I removed Tesco because I had continual problems with them - mainly because they wanted to control what I said about them and I refuse to push company marketing messages that I believe may mislead. Feedback I've had from customers suggests that they are difficult to claim from but I have no details of the circumstances. There is often a grey area where people think they have cover that they actually don't and then get upset when a claim is refused. That's why I always tell people to read the policy before buying. If the company says 'we'll send you a policy after you've signed up' - walk away. I can only stand behind the companies on my site because I know that they are OK - and I have dropped companies before.


----------



## Daisylady

Hi everyone, 
Thank you for your replies. 
After extensive research we went with Pets at Home insurance the highest level of cover we could. We got a good deal and the insurance is comprehensive which is what we were after. 
So now we have our two little pups at home!

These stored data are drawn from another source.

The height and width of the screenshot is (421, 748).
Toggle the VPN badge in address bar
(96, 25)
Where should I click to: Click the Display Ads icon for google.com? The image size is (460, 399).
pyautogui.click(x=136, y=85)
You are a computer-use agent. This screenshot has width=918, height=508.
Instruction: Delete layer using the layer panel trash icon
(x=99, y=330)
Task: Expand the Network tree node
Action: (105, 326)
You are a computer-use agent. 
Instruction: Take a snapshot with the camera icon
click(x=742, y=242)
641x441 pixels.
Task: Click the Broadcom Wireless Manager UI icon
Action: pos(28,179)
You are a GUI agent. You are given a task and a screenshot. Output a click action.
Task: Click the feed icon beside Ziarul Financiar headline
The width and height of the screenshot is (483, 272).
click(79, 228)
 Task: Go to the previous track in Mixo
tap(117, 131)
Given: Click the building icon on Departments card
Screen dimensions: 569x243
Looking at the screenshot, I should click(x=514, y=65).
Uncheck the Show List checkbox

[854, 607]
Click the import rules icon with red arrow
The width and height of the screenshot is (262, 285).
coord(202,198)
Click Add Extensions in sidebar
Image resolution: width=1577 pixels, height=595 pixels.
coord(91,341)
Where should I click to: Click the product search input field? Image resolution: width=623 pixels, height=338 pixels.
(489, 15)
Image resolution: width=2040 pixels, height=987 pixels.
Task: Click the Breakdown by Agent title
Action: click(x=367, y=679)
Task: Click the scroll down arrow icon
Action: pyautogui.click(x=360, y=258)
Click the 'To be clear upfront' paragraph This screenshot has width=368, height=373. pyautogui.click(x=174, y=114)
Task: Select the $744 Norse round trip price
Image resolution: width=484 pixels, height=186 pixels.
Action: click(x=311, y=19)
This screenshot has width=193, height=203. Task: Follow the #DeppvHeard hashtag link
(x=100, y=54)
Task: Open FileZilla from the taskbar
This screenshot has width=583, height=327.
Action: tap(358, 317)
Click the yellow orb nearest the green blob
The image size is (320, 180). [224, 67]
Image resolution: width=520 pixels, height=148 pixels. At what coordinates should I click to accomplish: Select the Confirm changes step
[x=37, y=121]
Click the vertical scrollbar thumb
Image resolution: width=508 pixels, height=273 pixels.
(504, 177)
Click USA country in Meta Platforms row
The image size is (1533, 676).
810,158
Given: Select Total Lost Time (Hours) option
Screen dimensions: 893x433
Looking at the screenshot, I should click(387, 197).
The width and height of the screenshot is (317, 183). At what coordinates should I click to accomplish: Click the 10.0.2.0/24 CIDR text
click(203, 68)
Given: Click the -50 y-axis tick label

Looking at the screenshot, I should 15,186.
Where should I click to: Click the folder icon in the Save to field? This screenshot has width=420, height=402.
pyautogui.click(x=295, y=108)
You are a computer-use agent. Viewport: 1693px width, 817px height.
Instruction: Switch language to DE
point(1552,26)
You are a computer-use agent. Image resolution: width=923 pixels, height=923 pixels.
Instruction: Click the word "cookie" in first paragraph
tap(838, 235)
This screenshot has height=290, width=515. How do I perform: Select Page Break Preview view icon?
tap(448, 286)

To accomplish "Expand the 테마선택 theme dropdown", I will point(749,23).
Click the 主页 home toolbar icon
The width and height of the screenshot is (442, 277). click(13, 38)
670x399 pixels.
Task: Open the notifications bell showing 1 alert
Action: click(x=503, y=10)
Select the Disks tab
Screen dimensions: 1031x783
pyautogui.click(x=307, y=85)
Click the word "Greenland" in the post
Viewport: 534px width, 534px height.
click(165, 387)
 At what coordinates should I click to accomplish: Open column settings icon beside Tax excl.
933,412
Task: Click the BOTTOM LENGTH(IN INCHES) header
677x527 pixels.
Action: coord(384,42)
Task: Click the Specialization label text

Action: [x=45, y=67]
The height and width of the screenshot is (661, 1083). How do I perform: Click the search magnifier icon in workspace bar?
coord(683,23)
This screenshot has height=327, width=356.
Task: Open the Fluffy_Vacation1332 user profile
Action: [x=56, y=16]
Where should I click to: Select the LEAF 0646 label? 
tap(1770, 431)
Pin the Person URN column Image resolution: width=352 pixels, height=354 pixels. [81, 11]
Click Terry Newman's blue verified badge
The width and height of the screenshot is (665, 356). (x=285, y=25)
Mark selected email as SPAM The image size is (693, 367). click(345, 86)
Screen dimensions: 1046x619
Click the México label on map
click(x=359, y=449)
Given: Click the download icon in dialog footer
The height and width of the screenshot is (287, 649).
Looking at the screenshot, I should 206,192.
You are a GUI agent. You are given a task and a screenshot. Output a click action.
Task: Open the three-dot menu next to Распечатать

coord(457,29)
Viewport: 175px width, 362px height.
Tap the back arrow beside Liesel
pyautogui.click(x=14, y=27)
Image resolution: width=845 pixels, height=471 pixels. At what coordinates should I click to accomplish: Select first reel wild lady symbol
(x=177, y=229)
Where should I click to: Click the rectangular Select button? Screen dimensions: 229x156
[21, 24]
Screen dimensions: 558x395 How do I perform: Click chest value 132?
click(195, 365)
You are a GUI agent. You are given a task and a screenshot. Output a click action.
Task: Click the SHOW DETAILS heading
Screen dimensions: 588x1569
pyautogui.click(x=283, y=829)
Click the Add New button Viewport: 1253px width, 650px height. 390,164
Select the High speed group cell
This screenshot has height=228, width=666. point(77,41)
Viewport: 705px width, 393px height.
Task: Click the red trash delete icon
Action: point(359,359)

They are keeping us on our toes, but we love it! 
Much love to all your four legged friends and thank you for all your replies. 
Kind regards 
x
:thumbup:


----------



## ChatterPuss

We use Petplan and when our pup was 7 months old he dislocated his shoulder (that went back in itself), but Petplan paid for pain relief and Xrays to check everything was Ok. We just paid the excess and Petplan and vets sorted out the rest. They dealt direct with the vets and then sent me a letter to confirm that they had settled the bill !


----------